Boundaries are pseudo-segments with reserved features — `BOS` for `⋉` and 
`EOS` for `⋊` — and can be accessed directly from the feature system or 
inventory:
```python
fs.BOS  # Segment({"BOS": POS})
fs.EOS  # Segment({"EOS": POS})
```

Bounded words can also be tokenized directly:
```python
inv.tokenize("⋉pat⋊")  # returns Word with boundaries included
```
### Natural Classes and Natural Class Sequences

A natural class is a partial feature specification that defines a set of 
segments. Natural classes are constructed through the feature system:
```python
syllabic = fs.natural_class({"Syllabic": lp.POS})   # all vowels
consonant = fs.natural_class({"Syllabic": lp.NEG})  # all consonants
universal_natural_class = fs.natural_class({})      # matches any segment
```

Membership is checked with the `in` operator:
```python
inv["a"] in syllabic   # True
inv["p"] in syllabic   # False
inv["p"] in consonant  # True
```

To iterate over all segments in a natural class, use `over()` with an 
inventory:
```python
for seg in syllabic.over(inv):
    print(inv.name_of(seg))  # prints "a", "i", "u"
```

A natural class sequence is an ordered list of natural classes, defining 
a set of words. They are useful for matching patterns like CV syllables:
```python
cv = fs.natural_class_sequence([consonant, syllabic])

inv["p"] in consonant  # True — single segment membership
inv.tokenize("pa") in cv  # True — word matches CV pattern
inv.tokenize("ap") in cv  # False — VC, not CV
```

To iterate over all words matching a sequence over an inventory of segments:
```python
for word in cv.over(inv):
    print(inv.render(word))  # prints all CV combinations
```

Natural class sequences also support substring matching via `matches_at` 
and `find_all`:
```python
word = inv.tokenize("pat")
consonant_nc = fs.natural_class_sequence([consonant])
consonant_nc.find_all(word)  # returns [0, 2] — consonants at positions 0 and 2
cv.find_all(word)  # returns [0] — CV pattern only at position 0
```

## Design Philosophy

**Single entry point.** `FeatureSystem` is the central factory object for 
the library. All LP primitives are constructed through a `FeatureSystem` 
instance, ensuring that feature validity is enforced at construction time.

> It is possible to construct objects directly without a `FeatureSystem`, 
> but this bypasses validation and is discouraged.

**Immutability.** All objects are frozen dataclasses. Once constructed, 
nothing can be mutated. This makes objects safe to use as dictionary keys 
and in sets, and ensures that operations like `subtract`, `unify`, and 
`project` return new segments rather than modifying existing ones.

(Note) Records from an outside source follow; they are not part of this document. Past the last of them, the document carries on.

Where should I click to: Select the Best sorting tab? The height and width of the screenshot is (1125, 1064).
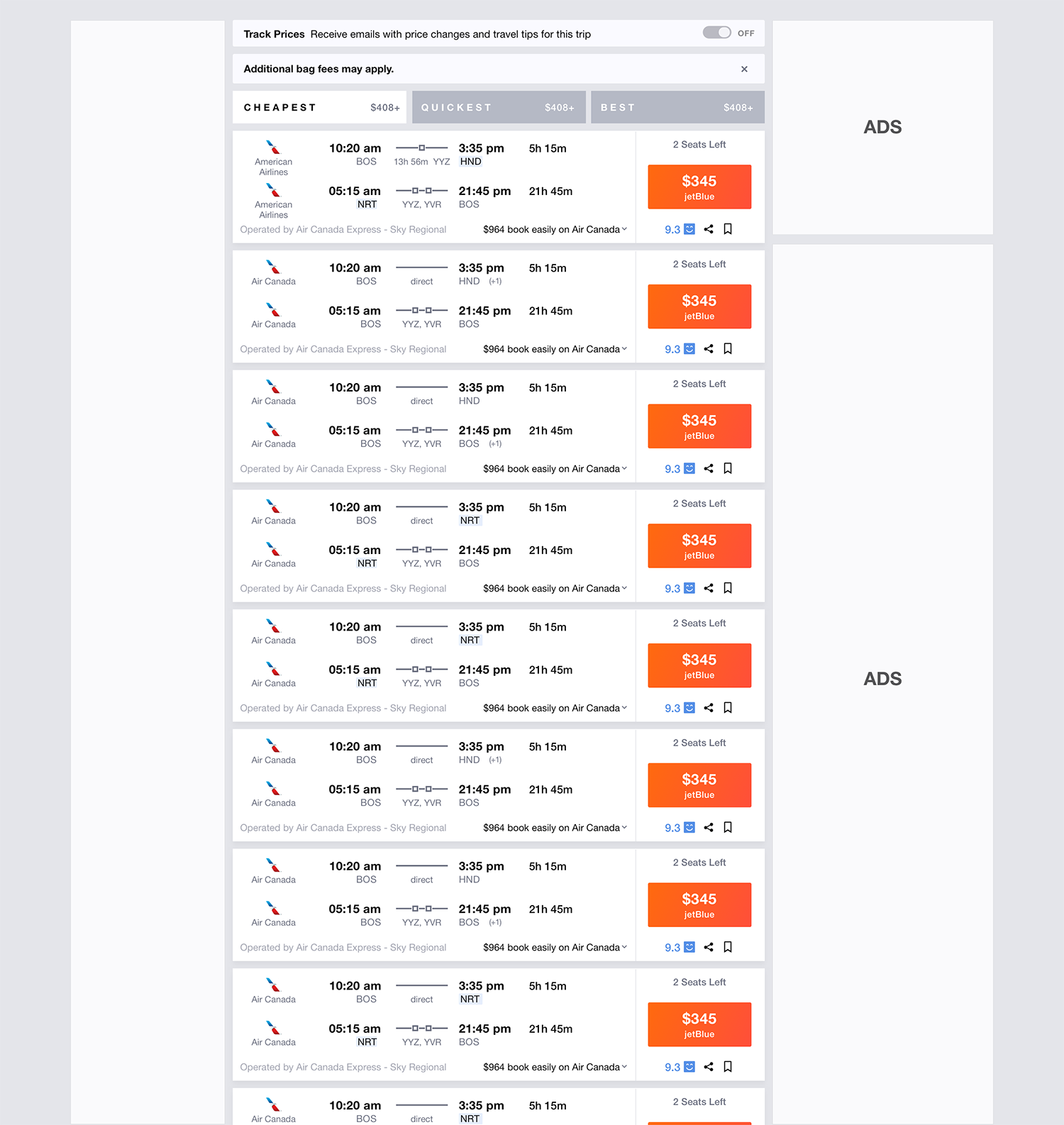click(677, 107)
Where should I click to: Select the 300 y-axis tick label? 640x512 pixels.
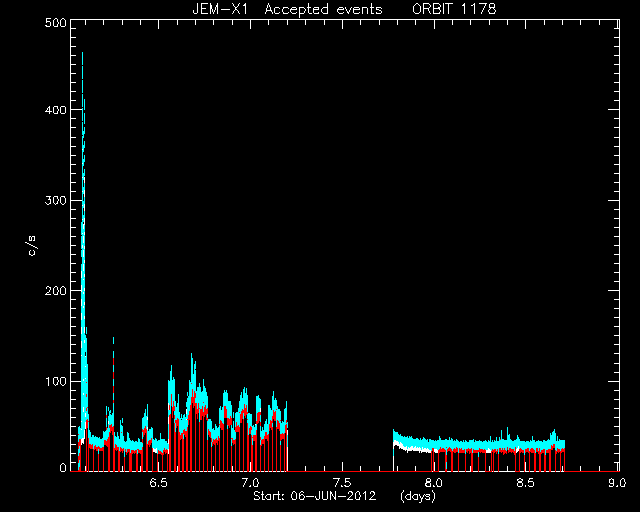coord(55,201)
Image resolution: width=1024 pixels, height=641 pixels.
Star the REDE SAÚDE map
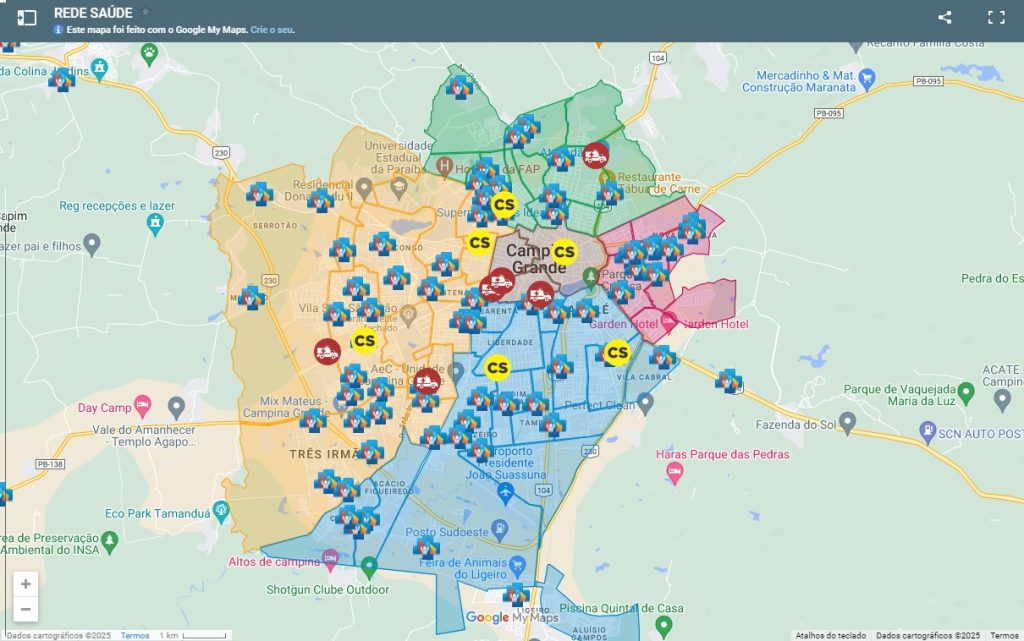point(146,12)
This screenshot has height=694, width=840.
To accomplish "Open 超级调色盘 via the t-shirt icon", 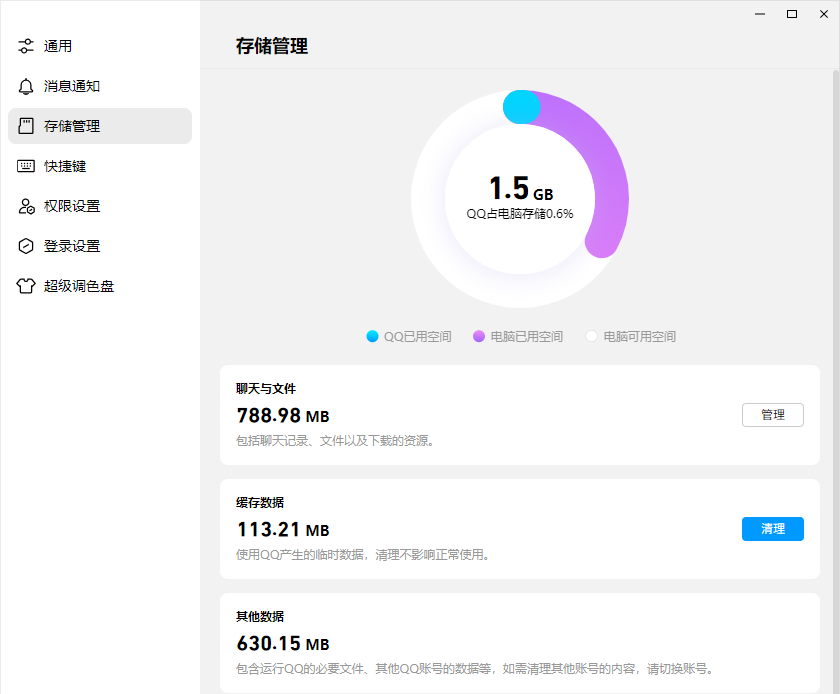I will point(26,286).
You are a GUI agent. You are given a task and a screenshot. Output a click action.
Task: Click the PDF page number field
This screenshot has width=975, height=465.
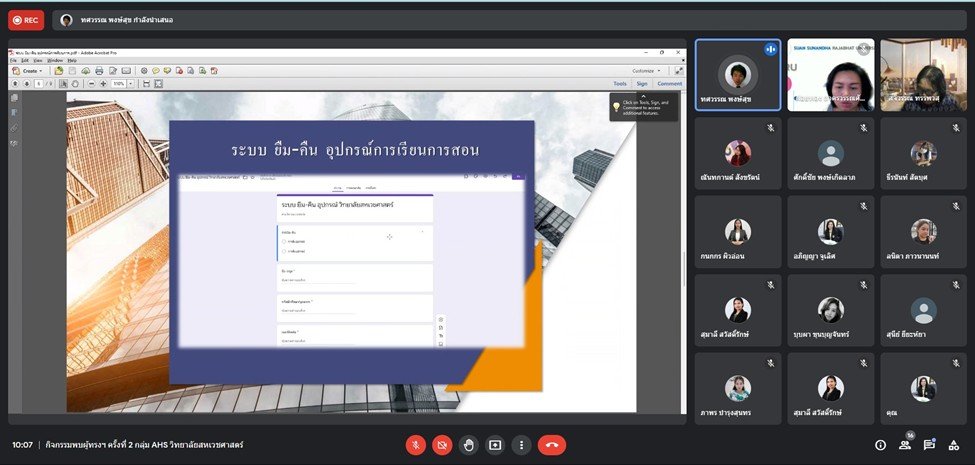point(37,84)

**Make illegal states unrepresentable.** Reserved features cannot appear 
in user-defined segments. Unknown features are rejected at construction. 
Aliased segments receive canonical forms automatically.

**Partial specifications.** Segments can be underspecified. A segment 
need not specify every feature, and a natural class only specifies the 
features it cares about.

**Separation of concerns.** This library is purely about LP primitives 
and operations.

**Structured exceptions.** Every error carries structured attributes so 
callers can handle errors programmatically rather than parsing error 
strings.

**Zero dependencies.** The library is implemented entirely in the Python 
standard library, there are no external runtime dependencies.

## API Reference

Full API documentation is available in the [API Reference](https://github.com/mazadegan/logical-phonology/blob/main/docs/api_reference.md).

## License

This project is licensed under the MIT License. See the [LICENSE](LICENSE) file for details.